Would you print every entry exactly as it appears?

[Task input]:
----------------
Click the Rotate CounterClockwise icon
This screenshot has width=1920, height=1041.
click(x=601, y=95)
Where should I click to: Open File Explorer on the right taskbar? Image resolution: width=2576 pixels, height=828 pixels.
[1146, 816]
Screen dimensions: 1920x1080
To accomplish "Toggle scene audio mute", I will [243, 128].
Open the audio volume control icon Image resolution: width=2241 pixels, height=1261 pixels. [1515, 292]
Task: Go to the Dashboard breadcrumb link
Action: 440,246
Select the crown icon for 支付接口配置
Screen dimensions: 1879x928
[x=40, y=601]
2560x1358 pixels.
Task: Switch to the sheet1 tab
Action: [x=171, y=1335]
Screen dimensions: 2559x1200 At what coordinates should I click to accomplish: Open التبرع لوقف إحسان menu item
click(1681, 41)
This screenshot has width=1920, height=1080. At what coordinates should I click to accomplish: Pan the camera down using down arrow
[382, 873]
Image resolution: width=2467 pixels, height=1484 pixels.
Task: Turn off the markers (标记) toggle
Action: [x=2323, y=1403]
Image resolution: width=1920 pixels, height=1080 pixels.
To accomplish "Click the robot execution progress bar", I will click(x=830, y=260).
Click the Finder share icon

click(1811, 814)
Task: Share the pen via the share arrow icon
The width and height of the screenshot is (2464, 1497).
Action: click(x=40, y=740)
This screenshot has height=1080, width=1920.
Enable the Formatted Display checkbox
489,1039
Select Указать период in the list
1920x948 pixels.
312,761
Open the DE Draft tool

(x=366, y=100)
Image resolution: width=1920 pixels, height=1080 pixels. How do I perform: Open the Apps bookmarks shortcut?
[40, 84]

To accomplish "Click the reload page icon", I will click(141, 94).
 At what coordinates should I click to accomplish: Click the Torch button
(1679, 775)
----------------
[Finished task]:
Click the Rotate CounterClockwise icon
This screenshot has width=1920, height=1041.
click(x=601, y=95)
Where should I click to: Open File Explorer on the right taskbar? Image resolution: width=2576 pixels, height=828 pixels.
[1146, 816]
Screen dimensions: 1920x1080
To accomplish "Toggle scene audio mute", I will [243, 128].
Open the audio volume control icon Image resolution: width=2241 pixels, height=1261 pixels. [1515, 292]
Task: Go to the Dashboard breadcrumb link
Action: 440,246
Select the crown icon for 支付接口配置
Screen dimensions: 1879x928
[x=40, y=601]
2560x1358 pixels.
Task: Switch to the sheet1 tab
Action: [x=171, y=1335]
Screen dimensions: 2559x1200 At what coordinates should I click to accomplish: Open التبرع لوقف إحسان menu item
click(1681, 41)
This screenshot has width=1920, height=1080. At what coordinates should I click to accomplish: Pan the camera down using down arrow
[382, 873]
Image resolution: width=2467 pixels, height=1484 pixels.
Task: Turn off the markers (标记) toggle
Action: [x=2323, y=1403]
Image resolution: width=1920 pixels, height=1080 pixels.
To accomplish "Click the robot execution progress bar", I will click(x=830, y=260).
Click the Finder share icon

click(1811, 814)
Task: Share the pen via the share arrow icon
The width and height of the screenshot is (2464, 1497).
Action: click(x=40, y=740)
This screenshot has height=1080, width=1920.
Enable the Formatted Display checkbox
489,1039
Select Указать период in the list
1920x948 pixels.
312,761
Open the DE Draft tool

(x=366, y=100)
Image resolution: width=1920 pixels, height=1080 pixels. How do I perform: Open the Apps bookmarks shortcut?
[40, 84]

To accomplish "Click the reload page icon", I will click(141, 94).
 At what coordinates should I click to accomplish: Click the Torch button
(1679, 775)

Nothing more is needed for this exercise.